WHAT YOU SHOULD DO: The reply should hold only the lines from the one with "Task: Click the" to the one with "Click username value 2 in the first table", both ends kept, exactly as they appear below, without any pictures.

··· LISTED ENTRIES

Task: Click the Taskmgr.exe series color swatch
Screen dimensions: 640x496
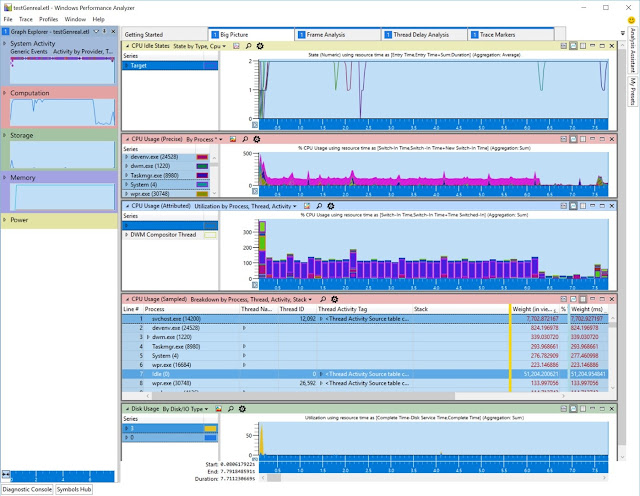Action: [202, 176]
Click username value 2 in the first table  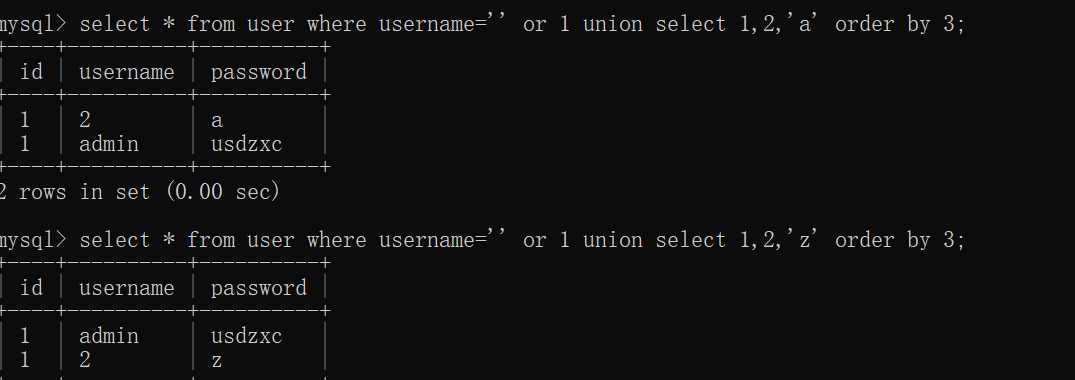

······
··· LISTED ENTRIES

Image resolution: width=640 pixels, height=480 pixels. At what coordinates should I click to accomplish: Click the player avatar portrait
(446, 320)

······

REPLY TO THE EXERCISE:
Task: Click the Taskmgr.exe series color swatch
Screen dimensions: 640x496
Action: [202, 176]
Click username value 2 in the first table  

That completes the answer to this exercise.